Nadie esperaba esto. España salió con su habitual propuesta de posesión y control, acumulando más del 74% del balón y generando una avalancha de ocasiones. Hasta 27 remates, siete de ellos entre los tres palos. Sin embargo, el marcador no se movió. Y el principal responsable de ese milagro tiene nombre propio: Vozinha. A sus 40 años, el guardameta más veterano del torneo firmó una actuación para el recuerdo. Sus paradas, especialmente en la primera parte ante Oyarzabal, Laporte y Ferran Torres —quien estrelló un balón en el travesaño—, fueron decisivas. Man of the Match con justicia.

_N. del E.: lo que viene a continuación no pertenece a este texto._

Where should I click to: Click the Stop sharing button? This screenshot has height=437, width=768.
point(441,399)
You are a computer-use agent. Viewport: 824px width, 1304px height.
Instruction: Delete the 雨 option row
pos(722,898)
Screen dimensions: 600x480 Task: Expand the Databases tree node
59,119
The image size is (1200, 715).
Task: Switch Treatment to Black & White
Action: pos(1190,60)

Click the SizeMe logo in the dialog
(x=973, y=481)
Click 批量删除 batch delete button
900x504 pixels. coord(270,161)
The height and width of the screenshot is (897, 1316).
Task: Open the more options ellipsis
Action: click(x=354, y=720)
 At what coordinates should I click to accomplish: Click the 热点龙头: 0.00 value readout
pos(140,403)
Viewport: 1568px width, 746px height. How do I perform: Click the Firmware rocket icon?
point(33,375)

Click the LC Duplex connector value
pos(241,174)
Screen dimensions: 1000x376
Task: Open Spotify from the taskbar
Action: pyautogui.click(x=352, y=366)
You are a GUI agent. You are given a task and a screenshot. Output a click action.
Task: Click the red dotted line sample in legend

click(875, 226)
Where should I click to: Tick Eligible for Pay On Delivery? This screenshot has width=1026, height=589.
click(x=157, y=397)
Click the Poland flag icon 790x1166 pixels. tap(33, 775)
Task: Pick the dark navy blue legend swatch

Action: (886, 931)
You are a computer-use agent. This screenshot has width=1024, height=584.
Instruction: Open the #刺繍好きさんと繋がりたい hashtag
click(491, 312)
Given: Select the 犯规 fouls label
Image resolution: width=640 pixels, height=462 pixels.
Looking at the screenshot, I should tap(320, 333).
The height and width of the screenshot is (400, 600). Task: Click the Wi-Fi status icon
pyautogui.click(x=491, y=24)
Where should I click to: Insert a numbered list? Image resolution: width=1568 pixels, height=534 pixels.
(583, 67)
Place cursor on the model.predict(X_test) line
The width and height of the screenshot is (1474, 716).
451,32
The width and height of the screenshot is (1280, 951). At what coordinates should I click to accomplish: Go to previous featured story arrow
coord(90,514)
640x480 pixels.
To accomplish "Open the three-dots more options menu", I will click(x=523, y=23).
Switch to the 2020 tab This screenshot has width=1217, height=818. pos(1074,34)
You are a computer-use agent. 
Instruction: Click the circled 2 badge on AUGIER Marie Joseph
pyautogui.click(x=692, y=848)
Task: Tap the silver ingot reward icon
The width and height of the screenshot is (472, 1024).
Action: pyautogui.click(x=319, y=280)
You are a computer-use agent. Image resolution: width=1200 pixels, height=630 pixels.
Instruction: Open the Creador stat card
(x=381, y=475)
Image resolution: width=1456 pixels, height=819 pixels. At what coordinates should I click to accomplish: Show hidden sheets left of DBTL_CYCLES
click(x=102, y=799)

Cabo Verde, la nación más pequeña por superficie que ha clasificado jamás a un Mundial, se plantó con una humildad y una organización ejemplares. Su defensa, compacta y agresiva sin caer en la brusquedad, neutralizó el talento de Lamine Yamal, Nico Williams y Pedri. Los “Tiburones Azules” apenas necesitaron seis remates para cumplir su objetivo: no perder. Celebraron el pitido final como si hubieran ganado la final. Y en cierto sentido, así fue. Ese punto es el primero de su historia en una Copa del Mundo.
Para Luis de la Fuente y su equipo, el mensaje es claro: en los Mundiales no hay partidos fáciles. La Roja mostró paciencia y buen trato de balón, pero le faltó la claridad en los últimos metros y esa dosis de fortuna que suele acompañar a los grandes. El empate obliga a España a sumar de tres en los próximos compromisos del Grupo H si quiere evitar sustos innecesarios.

Más allá del resultado, este 0-0 invita a una reflexión profunda sobre el crecimiento del fútbol africano. Cabo Verde no llegó por casualidad. Su estructura, su mezcla de jugadores formados en Europa y su espíritu colectivo demuestran que las brechas se están cerrando. Lo que antes parecía imposible —sacar un punto ante una potencia europea en un Mundial— ya es realidad.
España sigue siendo favorita para avanzar y pelear por el título. Pero este lunes aprendió, una vez más, que el fútbol premia a quien compite con corazón y orden. Cabo Verde se marcha de Atlanta con la cabeza bien alta y un punto que sabe a gloria. La Roja, con deberes pendientes y la necesidad de afinar su puntería.

Este torneo ya tiene su primera gran sorpresa. Y el fútbol, una nueva historia para contar.